Resta però l’analogia inizialmente invocata fra diritto interno, che vincola in modo eguale tutti i membri della società civile, e diritto internazionale, proteso a vincolare in modo eguale gli stati riuniti in federazione; analogia che rimarca l’imprescindibilità di un ordinamento cogente per gli stati come per i cittadini. E resta poi salda l’impostazione morale, che del progressivo avvicinamento a tale modello politico fa un dovere, un compito di cittadini e stati.
I due secoli trascorsi dalla scrittura di questo progetto lo hanno reso un punto di riferimento, sia per la teorizzazione, sia per la prassi politica.
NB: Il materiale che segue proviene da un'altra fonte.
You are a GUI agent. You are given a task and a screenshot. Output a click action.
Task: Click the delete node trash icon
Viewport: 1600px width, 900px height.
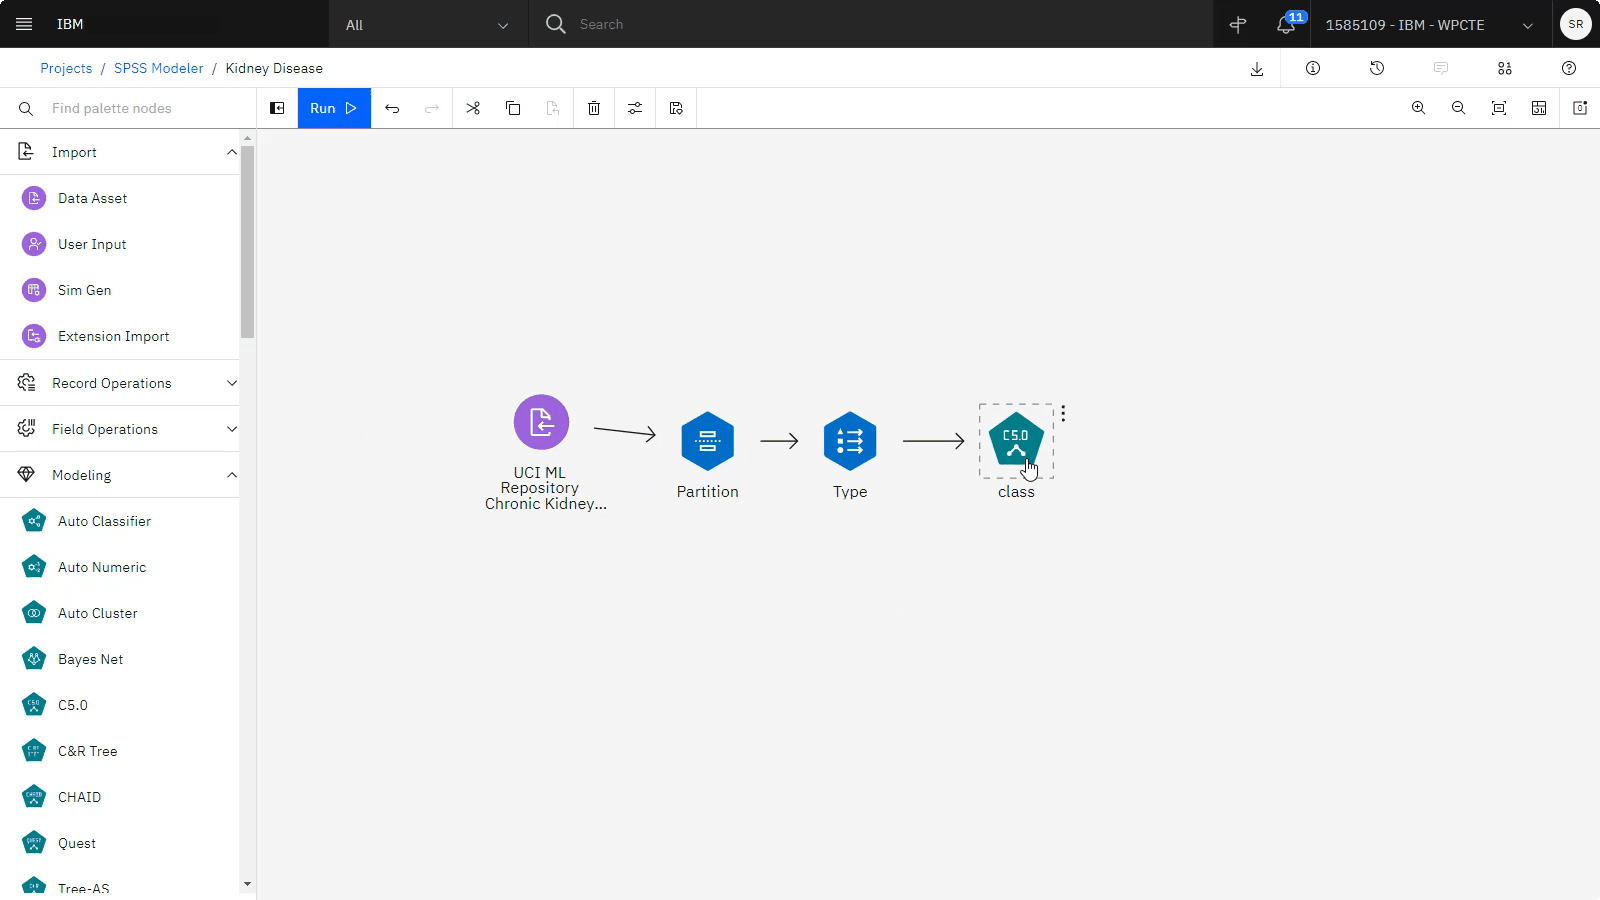(x=593, y=108)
La storia del Novecento ha dimostrato che l’idea dello stato di diritto (I articolo), seppur faticosamente, è stata accolta in gran parte del pianeta; per altro verso, ha dimostrato che nell’idea di federazione, di lega fra stati liberi (II articolo), da cui è nata l’O.N.U. nel tentativo di perseguire la pace, si sono via via riconosciuti tutti gli stati.